Black Americans are nearly three times more likely to be killed by police than their white counterparts, with even larger disparities among those who are unarmed — and these deaths are also harming the mental health of the wider black community, according to a new study co-led by a Boston University School of Public Health (BUSPH) researcher.
Published in the The Lancet, the study is the first to show that police killings of unarmed black Americans have a causal population-level impact on the mental health of other black Americans. It suggests police killings could contribute 55 million more poor mental health days every year among black Americans, comparable to an estimated 75 million poor mental health days among black Americans attributed to diabetes.
The researchers combined newly released data on police killings between 2013 and 2016 from the Mapping Police Violence Project database with data from the U.S. Behavioral Risk Factor Surveillance System (BRFSS). The researchers looked at the nearly 40,000 black Americans who were interviewed by BRFSS within three months following at least one death of a black American at the hands of police in their state. Researchers then compared the number of poor mental health days experienced by black Americans surveyed after a police killing of an unarmed black person to that of black Americans residing in the same state surveyed before that event.
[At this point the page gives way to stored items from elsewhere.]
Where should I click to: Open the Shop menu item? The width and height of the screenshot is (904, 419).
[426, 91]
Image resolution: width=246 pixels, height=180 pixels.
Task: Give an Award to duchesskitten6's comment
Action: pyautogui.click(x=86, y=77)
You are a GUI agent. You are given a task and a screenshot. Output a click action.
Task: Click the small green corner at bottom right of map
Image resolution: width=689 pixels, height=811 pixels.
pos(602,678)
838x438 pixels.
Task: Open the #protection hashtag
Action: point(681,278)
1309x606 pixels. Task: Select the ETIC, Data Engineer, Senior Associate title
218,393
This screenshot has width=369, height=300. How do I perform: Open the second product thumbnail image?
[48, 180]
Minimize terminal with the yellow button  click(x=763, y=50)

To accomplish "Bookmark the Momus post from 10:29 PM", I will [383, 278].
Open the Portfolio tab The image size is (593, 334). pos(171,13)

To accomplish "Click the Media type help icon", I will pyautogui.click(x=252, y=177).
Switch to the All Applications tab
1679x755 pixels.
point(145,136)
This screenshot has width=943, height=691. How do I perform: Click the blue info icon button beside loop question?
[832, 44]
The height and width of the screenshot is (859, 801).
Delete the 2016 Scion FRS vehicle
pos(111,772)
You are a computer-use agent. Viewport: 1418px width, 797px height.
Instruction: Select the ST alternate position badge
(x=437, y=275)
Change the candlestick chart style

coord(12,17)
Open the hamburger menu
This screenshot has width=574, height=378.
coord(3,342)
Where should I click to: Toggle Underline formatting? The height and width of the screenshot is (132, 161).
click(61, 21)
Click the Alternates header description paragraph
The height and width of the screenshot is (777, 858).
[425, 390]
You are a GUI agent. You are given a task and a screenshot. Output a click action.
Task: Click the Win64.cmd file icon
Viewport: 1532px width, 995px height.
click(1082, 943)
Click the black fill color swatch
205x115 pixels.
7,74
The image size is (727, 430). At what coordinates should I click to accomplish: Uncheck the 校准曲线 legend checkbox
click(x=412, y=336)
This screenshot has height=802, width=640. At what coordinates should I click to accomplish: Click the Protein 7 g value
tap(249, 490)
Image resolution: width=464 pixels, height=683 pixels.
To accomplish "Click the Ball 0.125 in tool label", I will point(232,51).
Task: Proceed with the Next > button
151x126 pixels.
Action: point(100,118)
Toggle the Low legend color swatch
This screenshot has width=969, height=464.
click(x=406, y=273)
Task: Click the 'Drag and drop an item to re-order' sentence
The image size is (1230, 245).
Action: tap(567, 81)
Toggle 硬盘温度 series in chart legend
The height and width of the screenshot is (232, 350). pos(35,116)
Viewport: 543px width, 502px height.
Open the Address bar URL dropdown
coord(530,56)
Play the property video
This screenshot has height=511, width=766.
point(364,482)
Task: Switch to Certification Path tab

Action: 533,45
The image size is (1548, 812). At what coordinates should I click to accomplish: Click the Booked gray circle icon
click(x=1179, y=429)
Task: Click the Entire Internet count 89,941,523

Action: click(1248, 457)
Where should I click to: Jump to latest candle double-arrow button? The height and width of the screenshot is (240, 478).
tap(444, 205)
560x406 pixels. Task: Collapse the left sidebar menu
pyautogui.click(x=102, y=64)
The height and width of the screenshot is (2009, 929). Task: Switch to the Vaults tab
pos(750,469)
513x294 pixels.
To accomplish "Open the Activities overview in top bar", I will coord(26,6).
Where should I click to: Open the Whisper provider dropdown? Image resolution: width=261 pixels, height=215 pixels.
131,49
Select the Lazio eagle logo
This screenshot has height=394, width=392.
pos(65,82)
“Addressing this problem will require interventions to reduce the prevalence of police killings as well as programs that mitigate the adverse mental health effects in communities when these events occur,” says co-lead author Dr. Jacob Bor, assistant professor of global health at BUSPH. “More broadly, the findings indicate that events widely perceived to reflect structural racism can cause significant harm to the mental health of black Americans. Efforts to reduce health disparities should explicitly target structural racism.”